The state argued that inmates would use the pornography to pleasure themselves, often in front of female correction officers. The ban on pornography was introduced in 2011 and phased in over a year. It made exceptions for scientific and artistic materials.

During 2012, correctional staff issued 494 public indecency tickets to inmates, according to the ruling. That number dropped to 79 in 2018, after the ban was instituted, Bianco wrote.

Connecticut Attorney General William Tong called the court's decision an important win for safe working conditions in the prisons.

“Sexually explicit images are not allowed in any state workplace, and the prohibition against pornography was a lawful measure to protect the safety and rights of inmates and workers alike,” he said in a statement.

Attorney Joseph Scully, whose firm was appointed on a pro bono basis to represent the inmates, declined to comment Friday.

He had agued before the court that inmates have a First Amendment right to pornography, which he argued was not properly weighed against the interests asserted by the state.
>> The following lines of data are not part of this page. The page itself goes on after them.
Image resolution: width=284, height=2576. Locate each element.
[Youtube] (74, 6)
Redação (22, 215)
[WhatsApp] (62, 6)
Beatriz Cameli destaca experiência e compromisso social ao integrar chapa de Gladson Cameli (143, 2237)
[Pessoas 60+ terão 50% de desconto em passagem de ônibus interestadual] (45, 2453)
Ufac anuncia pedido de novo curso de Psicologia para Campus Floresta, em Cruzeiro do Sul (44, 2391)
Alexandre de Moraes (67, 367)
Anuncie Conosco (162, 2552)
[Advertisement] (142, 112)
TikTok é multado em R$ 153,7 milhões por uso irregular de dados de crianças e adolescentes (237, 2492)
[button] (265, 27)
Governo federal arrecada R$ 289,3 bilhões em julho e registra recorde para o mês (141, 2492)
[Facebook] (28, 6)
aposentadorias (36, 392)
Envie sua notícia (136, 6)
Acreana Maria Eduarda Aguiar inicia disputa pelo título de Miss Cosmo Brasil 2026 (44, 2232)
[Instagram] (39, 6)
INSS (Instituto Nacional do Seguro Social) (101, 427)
But Bianco said there was evidence at trial that the pornography ban not only helped maintain a safe working environment for guards, but also helped keep the material away from convicted sex offenders, helping in their rehabilitation.

The case was was originally brought by former death row inmate Richard Reynolds, who is serving a life sentence for the killing of a Waterbury police officer in 1992. He complained that he had never been accused of any sexual wrongdoing by guards but was forced to throw away about 60 magazines and 150 photographs. He said was later disciplined for keeping a lingerie catalog in his cell.

His complaint was later merged with those of six other inmates who challenged the policy.